#### [SUPPLIED RECORDS]
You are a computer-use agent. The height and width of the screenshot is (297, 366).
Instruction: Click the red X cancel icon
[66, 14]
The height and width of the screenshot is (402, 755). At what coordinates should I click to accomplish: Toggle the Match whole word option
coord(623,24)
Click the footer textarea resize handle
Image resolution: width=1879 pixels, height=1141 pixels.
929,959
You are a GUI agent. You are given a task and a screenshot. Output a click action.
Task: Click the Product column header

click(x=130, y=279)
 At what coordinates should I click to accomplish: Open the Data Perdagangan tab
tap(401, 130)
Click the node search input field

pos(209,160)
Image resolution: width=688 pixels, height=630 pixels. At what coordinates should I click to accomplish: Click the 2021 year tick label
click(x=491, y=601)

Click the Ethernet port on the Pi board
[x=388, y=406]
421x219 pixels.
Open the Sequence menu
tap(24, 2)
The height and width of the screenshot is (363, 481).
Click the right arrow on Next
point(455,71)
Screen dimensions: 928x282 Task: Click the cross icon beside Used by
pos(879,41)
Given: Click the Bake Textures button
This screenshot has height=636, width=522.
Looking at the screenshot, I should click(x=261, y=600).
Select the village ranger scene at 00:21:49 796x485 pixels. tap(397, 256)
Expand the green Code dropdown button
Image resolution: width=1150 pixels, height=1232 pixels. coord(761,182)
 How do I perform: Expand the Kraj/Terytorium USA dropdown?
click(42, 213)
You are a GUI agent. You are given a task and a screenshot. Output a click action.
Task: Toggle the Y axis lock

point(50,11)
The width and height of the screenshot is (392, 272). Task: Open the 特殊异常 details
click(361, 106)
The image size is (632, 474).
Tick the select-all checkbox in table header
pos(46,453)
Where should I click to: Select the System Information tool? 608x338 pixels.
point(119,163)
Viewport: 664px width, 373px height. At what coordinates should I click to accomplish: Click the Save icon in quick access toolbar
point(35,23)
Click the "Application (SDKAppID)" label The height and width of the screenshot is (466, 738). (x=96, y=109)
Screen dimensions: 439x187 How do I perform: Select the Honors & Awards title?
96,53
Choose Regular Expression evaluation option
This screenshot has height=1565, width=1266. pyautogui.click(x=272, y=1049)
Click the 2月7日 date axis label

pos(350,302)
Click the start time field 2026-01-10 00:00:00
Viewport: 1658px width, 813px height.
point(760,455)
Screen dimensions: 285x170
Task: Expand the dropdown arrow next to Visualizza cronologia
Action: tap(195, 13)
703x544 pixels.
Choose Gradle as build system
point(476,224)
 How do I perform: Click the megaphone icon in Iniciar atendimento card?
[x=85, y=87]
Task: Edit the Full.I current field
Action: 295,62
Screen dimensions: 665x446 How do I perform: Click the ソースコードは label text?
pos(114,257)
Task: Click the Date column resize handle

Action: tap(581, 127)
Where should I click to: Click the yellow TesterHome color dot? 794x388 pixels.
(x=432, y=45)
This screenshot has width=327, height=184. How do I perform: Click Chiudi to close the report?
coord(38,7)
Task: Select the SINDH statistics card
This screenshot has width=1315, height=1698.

#### [YOUR TASK]
Above are the records. Print exactly, and only, the lines from the line with "Click the Ethernet port on the Pi board" to the line with "Select the village", both inclusive.

#### [PROBLEM SOLUTION]
Click the Ethernet port on the Pi board
[x=388, y=406]
421x219 pixels.
Open the Sequence menu
tap(24, 2)
The height and width of the screenshot is (363, 481).
Click the right arrow on Next
point(455,71)
Screen dimensions: 928x282 Task: Click the cross icon beside Used by
pos(879,41)
Given: Click the Bake Textures button
This screenshot has height=636, width=522.
Looking at the screenshot, I should click(x=261, y=600).
Select the village ranger scene at 00:21:49 796x485 pixels. tap(397, 256)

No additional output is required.